Under-reporting of medication errors remains a significant challenge globally, hindering efforts to improve patient safety and learn from adverse events. Recognising this, researchers have developed a theory-informed multicomponent intervention, the Medication Error Reporting Enhancement Program (MERP), aimed at improving according to a study published in Frontiers in Pharmacology. This program seeks to promote more consistent and accurate medication error reporting among healthcare professionals, particularly within Chinese hospitals.
The Critical Need for Enhanced Medication Error Reporting
Medication errors, defined by the US National Coordinating Council for Medication Error Reporting and Prevention (NCCMERP) as “any preventable event that may cause or lead to inappropriate medication use or patient harm,” pose a substantial threat to patient safety. Globally, studies suggest that approximately 1 in 10 patients may experience harm during healthcare, with a notable proportion being medication-related. These errors also carry a considerable economic burden, with global costs estimated at US$42 billion annually.

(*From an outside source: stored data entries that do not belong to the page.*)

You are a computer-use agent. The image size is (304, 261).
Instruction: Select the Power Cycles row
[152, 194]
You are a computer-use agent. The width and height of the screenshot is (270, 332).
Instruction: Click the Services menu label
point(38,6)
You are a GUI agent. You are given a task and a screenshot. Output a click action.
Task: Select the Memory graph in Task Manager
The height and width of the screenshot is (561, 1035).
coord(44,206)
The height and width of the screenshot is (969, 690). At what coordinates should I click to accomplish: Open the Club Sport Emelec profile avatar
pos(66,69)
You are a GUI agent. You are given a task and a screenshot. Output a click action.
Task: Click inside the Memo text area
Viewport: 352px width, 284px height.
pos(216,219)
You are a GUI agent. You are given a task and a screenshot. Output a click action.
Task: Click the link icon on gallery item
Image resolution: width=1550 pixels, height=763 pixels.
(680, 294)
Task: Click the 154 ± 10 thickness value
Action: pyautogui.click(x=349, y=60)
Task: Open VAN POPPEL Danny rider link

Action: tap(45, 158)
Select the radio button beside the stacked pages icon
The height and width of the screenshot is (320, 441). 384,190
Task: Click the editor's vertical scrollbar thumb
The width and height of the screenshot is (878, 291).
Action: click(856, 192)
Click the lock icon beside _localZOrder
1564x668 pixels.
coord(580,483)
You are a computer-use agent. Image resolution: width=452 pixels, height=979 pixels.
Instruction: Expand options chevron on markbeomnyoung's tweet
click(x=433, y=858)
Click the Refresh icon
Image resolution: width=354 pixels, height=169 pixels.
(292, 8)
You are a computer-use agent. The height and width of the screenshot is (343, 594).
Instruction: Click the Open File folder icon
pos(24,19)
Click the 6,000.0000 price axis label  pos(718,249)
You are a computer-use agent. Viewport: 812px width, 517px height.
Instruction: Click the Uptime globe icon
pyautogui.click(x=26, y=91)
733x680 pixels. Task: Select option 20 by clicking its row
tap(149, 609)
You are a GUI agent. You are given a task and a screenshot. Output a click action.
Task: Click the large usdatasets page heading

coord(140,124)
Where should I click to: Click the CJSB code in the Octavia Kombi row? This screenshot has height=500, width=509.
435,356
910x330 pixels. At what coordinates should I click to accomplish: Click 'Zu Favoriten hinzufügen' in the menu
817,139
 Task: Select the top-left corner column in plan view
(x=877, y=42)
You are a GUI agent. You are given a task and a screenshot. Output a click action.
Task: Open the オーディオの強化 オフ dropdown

Effective medication error reporting and learning systems are essential for identifying risks, understanding contributing factors, and supporting organisational learning to prevent future harm. However, under-reporting is common. In China, despite policies and quality management requirements for medication safety reporting, national data indicate implementation gaps.
Previous research has suggested that improvements in medication error reporting can be achieved through changes in reporting systems, workflow, and safety culture. Interventions such as electronic reporting tools, standardised processes, staff education, and non-punitive safety initiatives have been associated with increased reporting. The involvement of pharmacists in these multicomponent interventions, through education, reporting support, and medication review, has been observed to strengthen reporting performance and medication safety.
A Theory-Informed Approach to Intervention Development
The development of MERP utilised a systematic, theory-driven approach, addressing limitations in existing literature that often consists of single-site studies with varied outcomes, making it difficult to identify effective components or ensure reproducibility. The researchers employed a structured intervention development process guided by the Behaviour Change Wheel (BCW), which involved three stages:
- Understanding the Target Behaviour: This stage involved mapping determinants of medication error reporting, identified through qualitative interviews using the Theoretical Domains Framework (TDF), to components of the Capability-Opportunity-Motivation Behavior Model (COM-B). This process helped to clarify what needed to change to improve reporting.
- Identifying Intervention Options: Candidate intervention functions were selected by linking priority behavioural determinants to BCW guidance. These options were then appraised using the APEASE criteria (Acceptability, Practicability, Effectiveness, Affordability, Side-effects, and Equity). This led to the identification of seven intervention functions and four policy categories to support implementation.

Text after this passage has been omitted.